Monday, August 10, 2009

The Arts Are a "Little Gay"


It comes as a great pleasure to read that the new head of the National Endowment for the Arts. Rocco Landesman, is not afraid to confront those who disparage the arts community by using thinly veiled homophobic insults. Homophobia is behind much of the move to diminish the role of the arts in our lives, our economy and our community. The barbarians in our midst must not be allowed to turn our civilization back to one where pitchforks and bonfires meted out community standards.
That kind of thinking suggests that “artists don’t have kids to send to college,” Mr. Landesman said, “or food to put on the table, or medical bills to pay.”

In American politics generally, he added: “The arts are a little bit of a target. The subtext is that it is elitist, left wing, maybe even a little gay.”

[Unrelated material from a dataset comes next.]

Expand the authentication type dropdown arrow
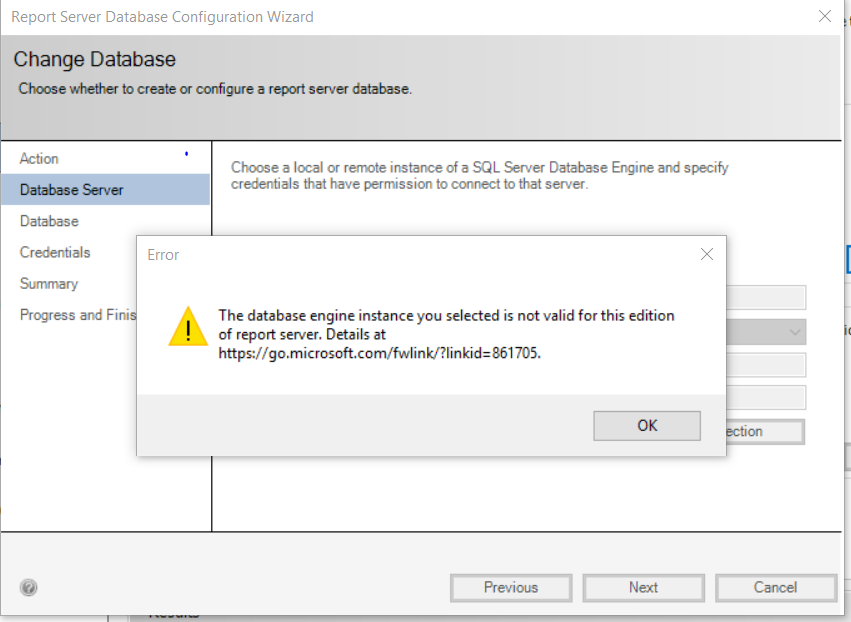851x622 pixels. [795, 332]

The Full Interview with Landesman in the New York Times is encouraging.


We have been seeing increasing amounts of hate speech being openly (and anonymously) posted in the Berkshire Eagle bashing the LGBTQ community, side by side with more vitriol about how "elitist" and "sissified" the arts are. These slurs seem to come primarily from people whom our schools have failed. Their poor grasp of English is invariably a telltale sign of their incomplete education which seems to go hand in hand with their failed attitudes.

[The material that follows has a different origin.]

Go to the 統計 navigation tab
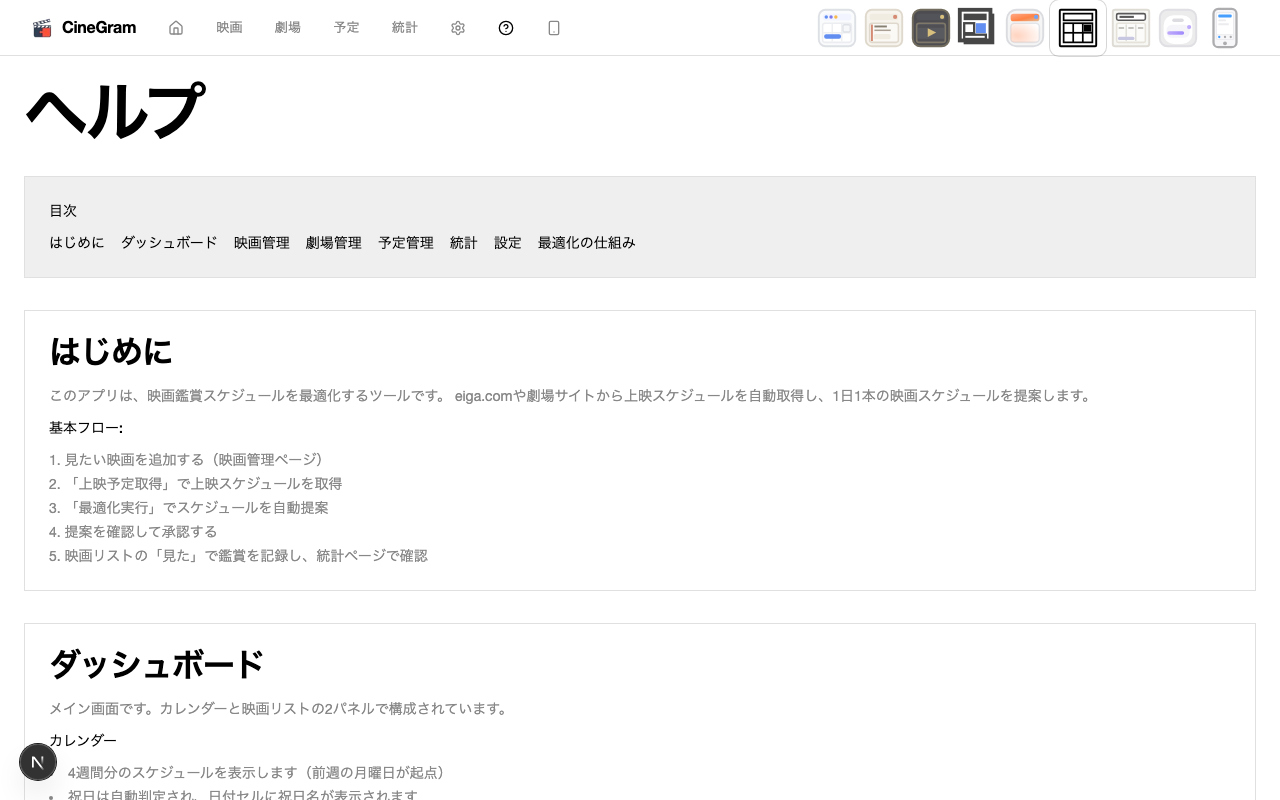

Perhaps it is time that the local papers made these anonymous idiots identify themselves publicity. It's not just gays, or culture they attack. The vitriol hurled at virtually everything our elected officials try to accomplish is poisonous. Civility has left the pages of the paper. It's one thing to allow discussion and dissent, but the level of discourse is strictly schoolyard. Most of the posters are nothing but a mob dragging down the Berkshires by their constant cowardly attacks. Strip away the anonymity, and these bullies and blowhards would melt back into the background where they belong.

The first thing to recognize is that artists are working people, and they work hard. They often earn mediocre wages, and most supplement their income as artists with second jobs. Hell, if you get a waitperson who is really nice, really good at remembering who ordered what and attentive and observant to the needs of your table, you probably are being served by an actor who regularly has to remember lines, blocking and a million details in performing a role. They deserve a lot of respect.